Finales del XIX: Cambio revolucionario en la evolución del virus de la gripe
Las epidemias de gripe de las últimas décadas del siglo XIX permitirían datar en el último cuarto del siglo XIX este cambio revolucionario en la evolución del virus. En la década de 1870, Norte América se vio afectada por una gran epidemia de gripe caballar, que llegó a matar a cerca del 5% de la cabaña equina. La economía del país se vio muy afectada en una época en la que la mayoría de potencia motriz era de origen animal: la mitad de la ciudad de Boston ardió en el Gran Incendio de 1872 porque no se disponía de caballos para tirar de las bombas de agua y el ejército estadounidense tenía que combatir a los indios apaches a pie debido a la falta de monturas. Según Worobey, la sustitución de los genes en el virus de la gripe aviar coincide muy de cerca con la epidemia de gripe equina, virus que, según sus análisis, resulta ser la variante más cercana a la de la gripe aviar. Viene a confirmar esta teoría un artículo que detectó noticias en la prensa de la época que afirmaban que, pocos días después de que se declarase la epidemia de gripe equina, se dieron casos de gallinas y de otros tipos de aves domésticas muertas a causa de la gripe. “Existe la posibilidad”, concluye Worobey, “de que estos dos sucesos estuvieran conectados, a juzgar por lo que hemos visto en nuestros árboles genealógicos”. Esto no indica que el virus pasó de los caballos a las aves o viceversa, pero está claro que existe una estrecha relación entre ambas especies de virus.

¿Dónde surgió la gripe?
Con respecto a la especie humana, la investigación arroja nueva luz sobre un misterio que se planteó hace casi un siglo, cuando se declaró la pandemia de gripe de 1918: ¿dónde se originó? Los datos, afirma Worobey, indicarían que la mayor parte del genoma pasó a las aves en una fecha muy próxima a 1918 en el hemisferio occidental, y seguramente en Norteamérica en particular.

Los datos del artículo también ponen en cuestión la idea comúnmente aceptada de que las aves salvajes son la principal reserva de virus, y que de ahí pasa a aves domésticas y a otras especies, incluyendo a humanos.

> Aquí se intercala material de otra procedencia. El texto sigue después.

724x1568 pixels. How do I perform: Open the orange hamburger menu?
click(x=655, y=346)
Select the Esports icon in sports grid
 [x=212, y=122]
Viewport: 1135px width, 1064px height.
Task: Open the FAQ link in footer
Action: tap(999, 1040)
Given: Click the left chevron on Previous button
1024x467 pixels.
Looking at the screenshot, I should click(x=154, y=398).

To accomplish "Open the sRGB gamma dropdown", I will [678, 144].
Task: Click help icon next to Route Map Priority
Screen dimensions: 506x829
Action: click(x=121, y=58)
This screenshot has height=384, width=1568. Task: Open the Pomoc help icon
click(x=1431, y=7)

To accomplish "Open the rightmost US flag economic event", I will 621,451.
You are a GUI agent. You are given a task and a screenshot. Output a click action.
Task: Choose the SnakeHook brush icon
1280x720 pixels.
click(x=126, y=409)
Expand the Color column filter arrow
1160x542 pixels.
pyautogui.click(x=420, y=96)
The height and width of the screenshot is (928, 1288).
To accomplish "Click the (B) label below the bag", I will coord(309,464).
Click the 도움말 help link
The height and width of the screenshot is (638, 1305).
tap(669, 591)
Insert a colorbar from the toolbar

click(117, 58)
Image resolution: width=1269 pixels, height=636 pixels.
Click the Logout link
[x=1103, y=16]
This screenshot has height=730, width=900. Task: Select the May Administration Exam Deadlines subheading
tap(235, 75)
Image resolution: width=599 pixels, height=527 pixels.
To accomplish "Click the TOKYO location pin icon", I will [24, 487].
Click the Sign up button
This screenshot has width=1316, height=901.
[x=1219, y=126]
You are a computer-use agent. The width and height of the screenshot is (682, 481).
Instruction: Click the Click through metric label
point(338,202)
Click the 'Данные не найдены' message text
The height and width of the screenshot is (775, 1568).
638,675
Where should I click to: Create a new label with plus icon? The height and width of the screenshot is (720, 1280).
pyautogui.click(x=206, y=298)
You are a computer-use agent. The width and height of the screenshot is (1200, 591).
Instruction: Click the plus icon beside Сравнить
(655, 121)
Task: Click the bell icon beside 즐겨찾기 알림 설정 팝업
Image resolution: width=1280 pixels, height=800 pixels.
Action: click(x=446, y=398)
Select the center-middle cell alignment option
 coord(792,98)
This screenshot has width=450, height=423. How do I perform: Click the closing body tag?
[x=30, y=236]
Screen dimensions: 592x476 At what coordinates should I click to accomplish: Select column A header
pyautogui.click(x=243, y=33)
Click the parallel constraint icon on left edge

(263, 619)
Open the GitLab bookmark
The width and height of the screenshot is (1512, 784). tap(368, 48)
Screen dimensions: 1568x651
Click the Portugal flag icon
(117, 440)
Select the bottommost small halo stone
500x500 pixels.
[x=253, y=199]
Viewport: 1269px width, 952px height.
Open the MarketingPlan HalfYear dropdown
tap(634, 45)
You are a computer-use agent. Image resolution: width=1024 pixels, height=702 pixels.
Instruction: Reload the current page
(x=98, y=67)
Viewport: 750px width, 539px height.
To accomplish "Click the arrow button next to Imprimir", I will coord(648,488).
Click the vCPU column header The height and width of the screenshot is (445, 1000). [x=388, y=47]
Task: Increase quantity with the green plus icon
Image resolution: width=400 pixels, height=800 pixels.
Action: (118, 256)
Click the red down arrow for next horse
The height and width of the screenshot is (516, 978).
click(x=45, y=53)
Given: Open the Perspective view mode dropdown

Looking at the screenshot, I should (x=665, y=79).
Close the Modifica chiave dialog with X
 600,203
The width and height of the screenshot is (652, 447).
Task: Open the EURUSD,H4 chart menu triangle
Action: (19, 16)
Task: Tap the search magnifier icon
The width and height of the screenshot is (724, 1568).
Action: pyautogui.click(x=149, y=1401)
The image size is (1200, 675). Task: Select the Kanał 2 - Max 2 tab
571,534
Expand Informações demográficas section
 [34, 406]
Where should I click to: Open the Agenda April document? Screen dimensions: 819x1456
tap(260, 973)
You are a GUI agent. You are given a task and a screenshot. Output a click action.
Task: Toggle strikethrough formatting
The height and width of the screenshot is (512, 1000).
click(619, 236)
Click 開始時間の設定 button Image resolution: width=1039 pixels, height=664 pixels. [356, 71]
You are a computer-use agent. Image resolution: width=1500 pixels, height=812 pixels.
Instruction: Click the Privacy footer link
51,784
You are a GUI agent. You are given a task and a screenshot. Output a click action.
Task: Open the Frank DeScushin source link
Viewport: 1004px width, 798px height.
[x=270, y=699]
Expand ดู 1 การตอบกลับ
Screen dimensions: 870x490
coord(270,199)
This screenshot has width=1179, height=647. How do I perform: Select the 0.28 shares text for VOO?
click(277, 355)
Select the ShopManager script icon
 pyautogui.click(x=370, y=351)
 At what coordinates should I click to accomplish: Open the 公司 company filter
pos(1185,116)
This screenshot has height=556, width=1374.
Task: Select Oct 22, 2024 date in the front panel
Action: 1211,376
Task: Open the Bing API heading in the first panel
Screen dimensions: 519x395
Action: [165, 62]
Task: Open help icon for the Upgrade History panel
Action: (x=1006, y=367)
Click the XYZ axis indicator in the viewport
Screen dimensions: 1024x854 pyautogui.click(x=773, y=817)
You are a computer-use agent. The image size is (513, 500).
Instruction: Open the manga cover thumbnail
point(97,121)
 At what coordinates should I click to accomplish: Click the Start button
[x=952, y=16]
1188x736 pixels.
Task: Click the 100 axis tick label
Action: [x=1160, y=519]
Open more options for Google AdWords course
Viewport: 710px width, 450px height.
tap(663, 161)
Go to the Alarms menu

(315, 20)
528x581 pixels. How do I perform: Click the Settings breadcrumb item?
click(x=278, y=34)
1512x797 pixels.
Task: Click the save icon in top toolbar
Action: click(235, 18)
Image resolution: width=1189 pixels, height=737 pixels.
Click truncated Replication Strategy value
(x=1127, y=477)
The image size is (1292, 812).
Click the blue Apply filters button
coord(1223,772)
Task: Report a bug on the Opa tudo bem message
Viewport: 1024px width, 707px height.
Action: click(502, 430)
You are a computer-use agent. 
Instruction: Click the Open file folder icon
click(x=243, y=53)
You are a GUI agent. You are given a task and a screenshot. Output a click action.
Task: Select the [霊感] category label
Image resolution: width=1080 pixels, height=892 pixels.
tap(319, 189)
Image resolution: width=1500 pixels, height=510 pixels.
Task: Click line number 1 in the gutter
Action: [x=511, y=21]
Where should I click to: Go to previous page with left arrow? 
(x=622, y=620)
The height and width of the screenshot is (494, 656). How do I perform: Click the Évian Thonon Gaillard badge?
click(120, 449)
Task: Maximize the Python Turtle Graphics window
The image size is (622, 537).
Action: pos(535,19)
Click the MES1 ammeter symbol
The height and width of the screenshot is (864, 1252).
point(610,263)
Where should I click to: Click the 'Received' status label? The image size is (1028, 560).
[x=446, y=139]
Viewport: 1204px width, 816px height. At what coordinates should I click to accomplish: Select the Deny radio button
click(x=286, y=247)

Por el contrario, la diversidad genética detectada en el virus de la gripe aviar tanto en aves domésticas como salvajes parece indicar que las epidemias podrían haber comenzado en aves domésticos. “Existen fuertes indicios de contagio de aves domésticas a aves salvajes” comentan los autores. “Los animales que criamos para proporcionarnos huevos y carne podrían modificar de forma substancial la diversidad de los virus en estado salvaje en cuestión de décadas. Esto ha sido una sorpresa”.